North Korea ‘Pardons’ Two Journalists

North Korean’s Supreme Nutjob has ‘pardoned’ the two journalists they have been holding captive and they will be on the way home soon.

Obviously this is good news but I’m not sure we really need to celebrate too much over what former President Clinton may or may not have done. The fact is that North Korea in effect kidnapped these two innocent women, held them hostage and didn’t let them go until they got the payoff of a visit from a former President of The United States.

Certainly I am not going to argue that we should have left these women to suffer in prison just to avoid having Clinton go over, but I also think we need to be careful not to set too much of a pattern. As anyone who has spent time with a three year old will tell you, if you keep giving in they will keep pushing.

But regardless of what needs to be done in the future, great news for the families of the freed hostages.

Author: PATRICK EDABURN, Assistant Editor

16 Comments

  1. I fail to see any possible negative in this. When dealing with bat-shi'ite insane regimes, incidents like this are par for the course. It's just part of the Kabuki theater of diplomacy we have to play.
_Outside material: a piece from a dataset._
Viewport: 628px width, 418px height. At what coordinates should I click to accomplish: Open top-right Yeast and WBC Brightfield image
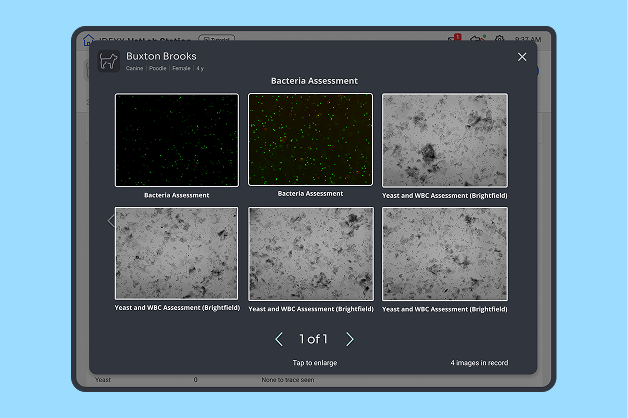tap(444, 140)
  2. Lit3Bolt writes: “I fail to see any possible negative in this.”

    Lit3Both that's because you're not looking at it through the partisan eye of a conservative. According to the right anything (and everything) done by a Democrat MUST have a downside.

  3. This is one that we should just be happy about. Nothing 'partisan' about it. If all it took was face time with Clinton to make it happen, then great.

  4. Well as I hoped I made clear, I don't see a negative to the events of today, but I do think it is worth considering the future and remembering you can't always play the game.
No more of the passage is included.